Sometimes, however, even the canaries could not give warning. In July of 1916, 11 workmen died in a water-intake tunnel they were digging 50 feet below Lake Erie when they hit a pocket of natural gas, triggering an explosion. After ten would-be rescuers were overcome by gas as they entered the pressurized tunnel, others refused to venture into the disaster zone. No one knew if there were survivors; no one was willing to risk their lives to find out.

Except Garret Morgan. An African-American inventor from Cleveland Ohio, Morgan and his brother were summoned to the tunnel. Someone had heard of a remarkable invention of Morgan’s that might help. Garret Morgan was asked to test this invention in a real-life scenario.

Each wearing one of the “contraptions” – a hood fashioned to protect the eyes from smoke and featuring a series of air tubes that hung near the ground to draw clean air beneath the rising smoke – Morgan, his brother, and two additional volunteers ventured into the gas-polluted tunnel to find anyone who had escaped the devastation.

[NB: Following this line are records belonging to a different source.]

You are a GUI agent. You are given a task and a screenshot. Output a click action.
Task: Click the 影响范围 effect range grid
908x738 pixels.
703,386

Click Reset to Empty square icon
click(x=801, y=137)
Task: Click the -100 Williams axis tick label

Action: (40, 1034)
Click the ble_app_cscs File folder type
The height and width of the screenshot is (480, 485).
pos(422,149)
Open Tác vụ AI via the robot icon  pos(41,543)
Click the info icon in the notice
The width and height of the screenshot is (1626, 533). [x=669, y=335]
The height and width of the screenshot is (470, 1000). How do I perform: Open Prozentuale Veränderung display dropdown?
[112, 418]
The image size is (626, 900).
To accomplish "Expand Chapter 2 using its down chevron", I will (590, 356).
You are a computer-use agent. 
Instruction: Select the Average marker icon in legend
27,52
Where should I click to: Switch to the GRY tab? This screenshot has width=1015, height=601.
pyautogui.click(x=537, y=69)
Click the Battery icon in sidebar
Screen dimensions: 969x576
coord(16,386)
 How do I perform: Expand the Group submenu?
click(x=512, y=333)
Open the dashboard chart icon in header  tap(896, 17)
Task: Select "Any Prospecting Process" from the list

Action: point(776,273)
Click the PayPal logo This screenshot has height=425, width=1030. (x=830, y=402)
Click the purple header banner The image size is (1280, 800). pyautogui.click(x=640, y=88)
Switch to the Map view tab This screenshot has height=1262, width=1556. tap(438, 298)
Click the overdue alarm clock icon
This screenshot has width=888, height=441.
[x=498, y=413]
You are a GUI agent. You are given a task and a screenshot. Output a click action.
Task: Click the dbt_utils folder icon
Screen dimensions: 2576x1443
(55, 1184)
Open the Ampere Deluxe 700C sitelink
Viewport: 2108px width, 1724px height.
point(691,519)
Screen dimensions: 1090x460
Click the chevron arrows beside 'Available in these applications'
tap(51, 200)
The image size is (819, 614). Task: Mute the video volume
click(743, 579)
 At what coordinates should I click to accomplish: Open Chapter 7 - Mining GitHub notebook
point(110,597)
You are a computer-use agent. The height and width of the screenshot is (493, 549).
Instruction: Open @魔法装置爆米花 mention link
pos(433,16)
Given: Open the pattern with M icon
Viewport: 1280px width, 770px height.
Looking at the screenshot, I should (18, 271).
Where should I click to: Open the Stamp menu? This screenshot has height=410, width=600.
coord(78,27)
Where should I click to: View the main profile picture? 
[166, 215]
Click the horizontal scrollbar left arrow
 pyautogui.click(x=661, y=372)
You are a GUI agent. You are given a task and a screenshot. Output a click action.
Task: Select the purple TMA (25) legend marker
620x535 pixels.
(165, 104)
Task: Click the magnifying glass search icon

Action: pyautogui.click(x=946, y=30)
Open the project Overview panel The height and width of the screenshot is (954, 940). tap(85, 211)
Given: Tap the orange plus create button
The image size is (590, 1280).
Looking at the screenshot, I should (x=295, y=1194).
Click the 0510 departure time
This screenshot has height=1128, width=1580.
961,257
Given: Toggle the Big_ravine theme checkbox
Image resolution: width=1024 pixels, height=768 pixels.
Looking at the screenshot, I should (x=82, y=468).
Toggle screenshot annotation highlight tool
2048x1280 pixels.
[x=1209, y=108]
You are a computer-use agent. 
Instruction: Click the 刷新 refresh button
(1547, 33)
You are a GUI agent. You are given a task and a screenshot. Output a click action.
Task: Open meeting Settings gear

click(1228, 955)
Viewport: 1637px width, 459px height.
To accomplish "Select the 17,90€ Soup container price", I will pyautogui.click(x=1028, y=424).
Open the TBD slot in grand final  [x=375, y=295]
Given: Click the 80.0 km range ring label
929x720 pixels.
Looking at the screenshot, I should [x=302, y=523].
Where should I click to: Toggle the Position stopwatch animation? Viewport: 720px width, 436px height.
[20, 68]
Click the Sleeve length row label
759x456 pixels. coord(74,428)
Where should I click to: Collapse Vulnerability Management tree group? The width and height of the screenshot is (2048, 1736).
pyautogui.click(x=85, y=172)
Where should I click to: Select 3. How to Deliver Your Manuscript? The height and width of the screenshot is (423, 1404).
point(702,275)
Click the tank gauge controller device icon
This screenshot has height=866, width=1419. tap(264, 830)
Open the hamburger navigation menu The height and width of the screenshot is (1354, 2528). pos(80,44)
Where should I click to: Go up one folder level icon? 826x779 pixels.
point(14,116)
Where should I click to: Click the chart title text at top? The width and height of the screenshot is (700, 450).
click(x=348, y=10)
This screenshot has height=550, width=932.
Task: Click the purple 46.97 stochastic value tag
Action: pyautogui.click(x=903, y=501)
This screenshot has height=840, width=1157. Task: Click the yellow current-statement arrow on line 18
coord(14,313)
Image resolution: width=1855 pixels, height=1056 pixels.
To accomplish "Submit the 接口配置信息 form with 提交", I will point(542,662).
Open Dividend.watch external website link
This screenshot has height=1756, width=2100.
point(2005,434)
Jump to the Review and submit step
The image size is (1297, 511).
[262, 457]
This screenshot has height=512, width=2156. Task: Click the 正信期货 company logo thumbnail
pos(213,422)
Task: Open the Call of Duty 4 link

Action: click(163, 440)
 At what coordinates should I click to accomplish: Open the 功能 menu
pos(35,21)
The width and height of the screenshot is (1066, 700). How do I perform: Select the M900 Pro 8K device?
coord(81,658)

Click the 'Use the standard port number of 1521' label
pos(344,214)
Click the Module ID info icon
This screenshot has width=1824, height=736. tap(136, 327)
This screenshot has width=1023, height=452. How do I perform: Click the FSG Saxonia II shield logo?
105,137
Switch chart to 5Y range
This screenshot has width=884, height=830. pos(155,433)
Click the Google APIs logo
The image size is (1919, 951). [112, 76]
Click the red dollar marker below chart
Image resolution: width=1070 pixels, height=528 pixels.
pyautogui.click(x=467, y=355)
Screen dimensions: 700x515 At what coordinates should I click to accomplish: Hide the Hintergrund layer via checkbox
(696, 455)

Because of their bravery and their confidence in Garret Morgan’s invention, 2 men were pulled from the rubble, alive, and the bodies of four others were returned to their families before the U.S. Bureau of Mines called a halt to the rescue-and-recovery efforts because of the continuing danger.

No unwitting or unwilling bellwether – Garret Morgan was a brave and confident hero who risked his life that day to save others.